:: Given data ::
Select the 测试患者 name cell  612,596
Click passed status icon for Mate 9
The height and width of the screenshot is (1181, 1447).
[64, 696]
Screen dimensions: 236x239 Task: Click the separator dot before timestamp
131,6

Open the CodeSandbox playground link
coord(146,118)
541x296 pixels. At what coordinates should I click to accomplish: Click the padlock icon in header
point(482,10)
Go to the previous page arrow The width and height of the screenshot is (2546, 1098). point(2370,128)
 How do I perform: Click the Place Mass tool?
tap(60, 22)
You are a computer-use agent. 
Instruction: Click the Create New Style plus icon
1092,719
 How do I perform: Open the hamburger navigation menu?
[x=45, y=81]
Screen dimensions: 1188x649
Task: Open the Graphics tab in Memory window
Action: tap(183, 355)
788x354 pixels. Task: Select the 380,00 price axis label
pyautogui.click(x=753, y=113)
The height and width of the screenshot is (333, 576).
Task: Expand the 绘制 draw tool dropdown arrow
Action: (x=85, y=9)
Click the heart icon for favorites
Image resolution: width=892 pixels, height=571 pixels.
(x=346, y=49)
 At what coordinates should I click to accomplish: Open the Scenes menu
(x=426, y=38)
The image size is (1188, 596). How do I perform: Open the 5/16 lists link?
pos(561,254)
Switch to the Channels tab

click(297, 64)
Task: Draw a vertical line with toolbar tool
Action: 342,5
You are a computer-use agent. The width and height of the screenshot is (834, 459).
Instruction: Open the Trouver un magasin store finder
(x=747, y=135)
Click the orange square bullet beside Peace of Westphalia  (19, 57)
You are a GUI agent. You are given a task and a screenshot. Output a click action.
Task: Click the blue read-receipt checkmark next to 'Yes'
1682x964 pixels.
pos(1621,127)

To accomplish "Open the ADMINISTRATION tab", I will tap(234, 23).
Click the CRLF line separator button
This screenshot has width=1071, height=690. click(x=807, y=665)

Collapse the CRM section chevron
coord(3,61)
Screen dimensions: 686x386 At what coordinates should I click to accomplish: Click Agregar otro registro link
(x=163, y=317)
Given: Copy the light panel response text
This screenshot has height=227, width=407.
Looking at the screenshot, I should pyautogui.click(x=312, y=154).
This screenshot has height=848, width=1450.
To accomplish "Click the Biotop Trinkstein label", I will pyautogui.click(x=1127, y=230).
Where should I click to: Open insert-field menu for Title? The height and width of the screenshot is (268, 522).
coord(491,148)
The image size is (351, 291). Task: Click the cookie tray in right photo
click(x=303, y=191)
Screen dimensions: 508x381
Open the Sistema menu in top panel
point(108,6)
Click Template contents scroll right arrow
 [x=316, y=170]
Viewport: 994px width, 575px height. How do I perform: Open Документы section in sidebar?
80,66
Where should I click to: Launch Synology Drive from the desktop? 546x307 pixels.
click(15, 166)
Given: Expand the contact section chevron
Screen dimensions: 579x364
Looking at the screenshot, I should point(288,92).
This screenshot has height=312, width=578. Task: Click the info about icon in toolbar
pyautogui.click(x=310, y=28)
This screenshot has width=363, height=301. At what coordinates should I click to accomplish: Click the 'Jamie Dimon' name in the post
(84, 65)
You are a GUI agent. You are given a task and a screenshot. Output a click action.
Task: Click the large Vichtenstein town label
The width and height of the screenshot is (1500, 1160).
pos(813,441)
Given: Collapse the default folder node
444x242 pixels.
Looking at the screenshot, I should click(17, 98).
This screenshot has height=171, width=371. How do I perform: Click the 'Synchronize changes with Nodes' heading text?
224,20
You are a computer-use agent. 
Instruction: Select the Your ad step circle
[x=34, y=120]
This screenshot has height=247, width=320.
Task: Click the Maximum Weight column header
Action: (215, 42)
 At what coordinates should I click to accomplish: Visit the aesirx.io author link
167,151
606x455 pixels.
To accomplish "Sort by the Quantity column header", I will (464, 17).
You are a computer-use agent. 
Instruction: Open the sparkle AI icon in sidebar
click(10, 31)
:::
Problem description: Give every row above as a Markdown table with two columns: Nr, holding the row's number in order, and Row, holding its text. Skip blank rows.

Final result:
| Nr | Row |
|---|---|
| 1 | Select the 测试患者 name cell  612,596 |
| 2 | Click passed status icon for Mate 9 |
| 3 | The height and width of the screenshot is (1181, 1447). |
| 4 | [64, 696] |
| 5 | Screen dimensions: 236x239 Task: Click the separator dot before timestamp |
| 6 | 131,6 |
| 7 | Open the CodeSandbox playground link |
| 8 | coord(146,118) |
| 9 | 541x296 pixels. At what coordinates should I click to accomplish: Click the padlock icon in header |
| 10 | point(482,10) |
| 11 | Go to the previous page arrow The width and height of the screenshot is (2546, 1098). point(2370,128) |
| 12 |  How do I perform: Click the Place Mass tool? |
| 13 | tap(60, 22) |
| 14 | You are a computer-use agent.  |
| 15 | Instruction: Click the Create New Style plus icon |
| 16 | 1092,719 |
| 17 |  How do I perform: Open the hamburger navigation menu? |
| 18 | [x=45, y=81] |
| 19 | Screen dimensions: 1188x649 |
| 20 | Task: Open the Graphics tab in Memory window |
| 21 | Action: tap(183, 355) |
| 22 | 788x354 pixels. Task: Select the 380,00 price axis label |
| 23 | pyautogui.click(x=753, y=113) |
| 24 | The height and width of the screenshot is (333, 576). |
| 25 | Task: Expand the 绘制 draw tool dropdown arrow |
| 26 | Action: (x=85, y=9) |
| 27 | Click the heart icon for favorites |
| 28 | Image resolution: width=892 pixels, height=571 pixels. |
| 29 | (x=346, y=49) |
| 30 |  At what coordinates should I click to accomplish: Open the Scenes menu |
| 31 | (x=426, y=38) |
| 32 | The image size is (1188, 596). How do I perform: Open the 5/16 lists link? |
| 33 | pos(561,254) |
| 34 | Switch to the Channels tab |
| 35 | click(297, 64) |
| 36 | Task: Draw a vertical line with toolbar tool |
| 37 | Action: 342,5 |
| 38 | You are a computer-use agent. The width and height of the screenshot is (834, 459). |
| 39 | Instruction: Open the Trouver un magasin store finder |
| 40 | (x=747, y=135) |
| 41 | Click the orange square bullet beside Peace of Westphalia  (19, 57) |
| 42 | You are a GUI agent. You are given a task and a screenshot. Output a click action. |
| 43 | Task: Click the blue read-receipt checkmark next to 'Yes' |
| 44 | 1682x964 pixels. |
| 45 | pos(1621,127) |
| 46 | To accomplish "Open the ADMINISTRATION tab", I will tap(234, 23). |
| 47 | Click the CRLF line separator button |
| 48 | This screenshot has width=1071, height=690. click(x=807, y=665) |
| 49 | Collapse the CRM section chevron |
| 50 | coord(3,61) |
| 51 | Screen dimensions: 686x386 At what coordinates should I click to accomplish: Click Agregar otro registro link |
| 52 | (x=163, y=317) |
| 53 | Given: Copy the light panel response text |
| 54 | This screenshot has height=227, width=407. |
| 55 | Looking at the screenshot, I should pyautogui.click(x=312, y=154). |
| 56 | This screenshot has height=848, width=1450. |
| 57 | To accomplish "Click the Biotop Trinkstein label", I will pyautogui.click(x=1127, y=230). |
| 58 | Where should I click to: Open insert-field menu for Title? The height and width of the screenshot is (268, 522). |
| 59 | coord(491,148) |
| 60 | The image size is (351, 291). Task: Click the cookie tray in right photo |
| 61 | click(x=303, y=191) |
| 62 | Screen dimensions: 508x381 |
| 63 | Open the Sistema menu in top panel |
| 64 | point(108,6) |
| 65 | Click Template contents scroll right arrow |
| 66 |  [x=316, y=170] |
| 67 | Viewport: 994px width, 575px height. How do I perform: Open Документы section in sidebar? |
| 68 | 80,66 |
| 69 | Where should I click to: Launch Synology Drive from the desktop? 546x307 pixels. |
| 70 | click(15, 166) |
| 71 | Given: Expand the contact section chevron |
| 72 | Screen dimensions: 579x364 |
| 73 | Looking at the screenshot, I should point(288,92). |
| 74 | This screenshot has height=312, width=578. Task: Click the info about icon in toolbar |
| 75 | pyautogui.click(x=310, y=28) |
| 76 | This screenshot has width=363, height=301. At what coordinates should I click to accomplish: Click the 'Jamie Dimon' name in the post |
| 77 | (84, 65) |
| 78 | You are a GUI agent. You are given a task and a screenshot. Output a click action. |
| 79 | Task: Click the large Vichtenstein town label |
| 80 | The width and height of the screenshot is (1500, 1160). |
| 81 | pos(813,441) |
| 82 | Given: Collapse the default folder node |
| 83 | 444x242 pixels. |
| 84 | Looking at the screenshot, I should click(17, 98). |
| 85 | This screenshot has height=171, width=371. How do I perform: Click the 'Synchronize changes with Nodes' heading text? |
| 86 | 224,20 |
| 87 | You are a computer-use agent.  |
| 88 | Instruction: Select the Your ad step circle |
| 89 | [x=34, y=120] |
| 90 | This screenshot has height=247, width=320. |
| 91 | Task: Click the Maximum Weight column header |
| 92 | Action: (215, 42) |
| 93 |  At what coordinates should I click to accomplish: Visit the aesirx.io author link |
| 94 | 167,151 |
| 95 | 606x455 pixels. |
| 96 | To accomplish "Sort by the Quantity column header", I will (464, 17). |
| 97 | You are a computer-use agent.  |
| 98 | Instruction: Open the sparkle AI icon in sidebar |
| 99 | click(10, 31) |